With a goal of $6,000 - the rough estimation is that the school needs 100 car seats at $60 each - the campaign is halfway to its goal. To be clear, the school has since bought and implemented 80 seats so that no child is riding in an expired safety seat.

“It is a challenge,” she said, referring to the act of asking for support at fundraisers and yearly giving campaigns, then going back to the same donors for special campaigns, “but, at the same time, we have a pretty large base of people who know about or are involved in AEDD in some way, who may not have been able to attend a fundraiser or had not given to our Thanksgiving food drive or our toys for the kids at the preschool at Christmas, and they think, ‘Oh, I haven’t given anything to them this year, I’ll help out.’ ... And then, we have some people who we are the main focus in their giving, and so, pretty much, whenever we have something going on, it seems like they freely give to us.” YOU’VE COME A LONG WAY, BABY

A spokesman at the National Highway Traffic Safety Administration, speaking on background, said car seat expiration is “a voluntary industry practice” based on manufacturers’ own determination of the durability of their products. The administration itself does not require or regulate expiration dates. He then referred questions to the Juvenile Products Manufacturers Association, which represents 17 different car seat manufacturers.
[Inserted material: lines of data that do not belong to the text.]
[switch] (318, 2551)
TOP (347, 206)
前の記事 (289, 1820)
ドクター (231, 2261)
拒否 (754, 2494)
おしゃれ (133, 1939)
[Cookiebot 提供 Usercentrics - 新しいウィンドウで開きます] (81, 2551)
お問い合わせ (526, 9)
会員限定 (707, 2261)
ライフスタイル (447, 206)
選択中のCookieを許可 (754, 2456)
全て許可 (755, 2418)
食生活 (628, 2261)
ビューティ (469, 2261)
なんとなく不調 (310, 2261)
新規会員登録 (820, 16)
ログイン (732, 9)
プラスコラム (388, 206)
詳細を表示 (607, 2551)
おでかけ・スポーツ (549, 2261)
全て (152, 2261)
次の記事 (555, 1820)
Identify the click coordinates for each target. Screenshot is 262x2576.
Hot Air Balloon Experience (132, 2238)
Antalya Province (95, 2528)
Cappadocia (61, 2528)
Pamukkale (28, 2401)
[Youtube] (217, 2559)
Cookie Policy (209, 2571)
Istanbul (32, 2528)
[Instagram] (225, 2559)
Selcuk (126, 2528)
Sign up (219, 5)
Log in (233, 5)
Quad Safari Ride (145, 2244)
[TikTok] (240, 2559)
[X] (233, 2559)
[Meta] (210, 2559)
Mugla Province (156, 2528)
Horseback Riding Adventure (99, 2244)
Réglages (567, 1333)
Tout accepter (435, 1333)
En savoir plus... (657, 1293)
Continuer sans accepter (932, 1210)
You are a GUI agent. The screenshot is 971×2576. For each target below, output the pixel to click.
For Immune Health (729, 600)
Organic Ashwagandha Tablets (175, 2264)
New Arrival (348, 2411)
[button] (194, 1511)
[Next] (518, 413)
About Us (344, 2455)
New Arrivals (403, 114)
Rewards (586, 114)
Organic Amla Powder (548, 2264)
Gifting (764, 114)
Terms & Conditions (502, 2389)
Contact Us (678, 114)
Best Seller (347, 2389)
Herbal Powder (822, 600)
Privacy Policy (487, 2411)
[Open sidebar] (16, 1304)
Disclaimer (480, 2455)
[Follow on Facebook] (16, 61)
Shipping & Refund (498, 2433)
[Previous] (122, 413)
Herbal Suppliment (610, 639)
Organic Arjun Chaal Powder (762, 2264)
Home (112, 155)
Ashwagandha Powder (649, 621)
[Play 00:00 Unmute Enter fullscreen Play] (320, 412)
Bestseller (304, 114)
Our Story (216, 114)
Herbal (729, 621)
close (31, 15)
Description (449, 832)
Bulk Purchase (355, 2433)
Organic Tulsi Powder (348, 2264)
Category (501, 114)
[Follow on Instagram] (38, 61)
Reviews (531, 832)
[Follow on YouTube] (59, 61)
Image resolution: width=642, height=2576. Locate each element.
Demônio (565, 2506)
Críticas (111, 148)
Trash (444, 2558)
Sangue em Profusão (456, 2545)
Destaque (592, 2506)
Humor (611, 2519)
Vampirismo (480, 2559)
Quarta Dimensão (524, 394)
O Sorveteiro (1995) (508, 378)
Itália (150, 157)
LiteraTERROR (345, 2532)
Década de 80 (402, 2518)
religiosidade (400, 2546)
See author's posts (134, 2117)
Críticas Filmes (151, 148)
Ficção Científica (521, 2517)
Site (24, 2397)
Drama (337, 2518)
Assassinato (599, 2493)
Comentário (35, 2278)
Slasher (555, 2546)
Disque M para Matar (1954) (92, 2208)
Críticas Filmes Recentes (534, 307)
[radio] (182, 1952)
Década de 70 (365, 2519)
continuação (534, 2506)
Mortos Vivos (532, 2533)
Julie Vallese, the association’s managing director of government and public affairs, said the lifetime of nearly all car seats is six to eight years. That’s not because car technology outpaces car seat technology and accelerates obsolescence, it’s the plastic itself.

“While this is a safety device and provides protection for your child in the event of a crash, it does have its limits. The material, over time, can break down,” she says. “When I say break down, it doesn’t mean the car seat is going to break into pieces or that it’s somehow going to fall apart. Most car seats are made of heavyweight, molded plastic, but through different environmental conditions - hot, cold, humid, dry - there is an expanding and a contraction of that material, and … there can be a softening, or changes in the structure of the car seat.”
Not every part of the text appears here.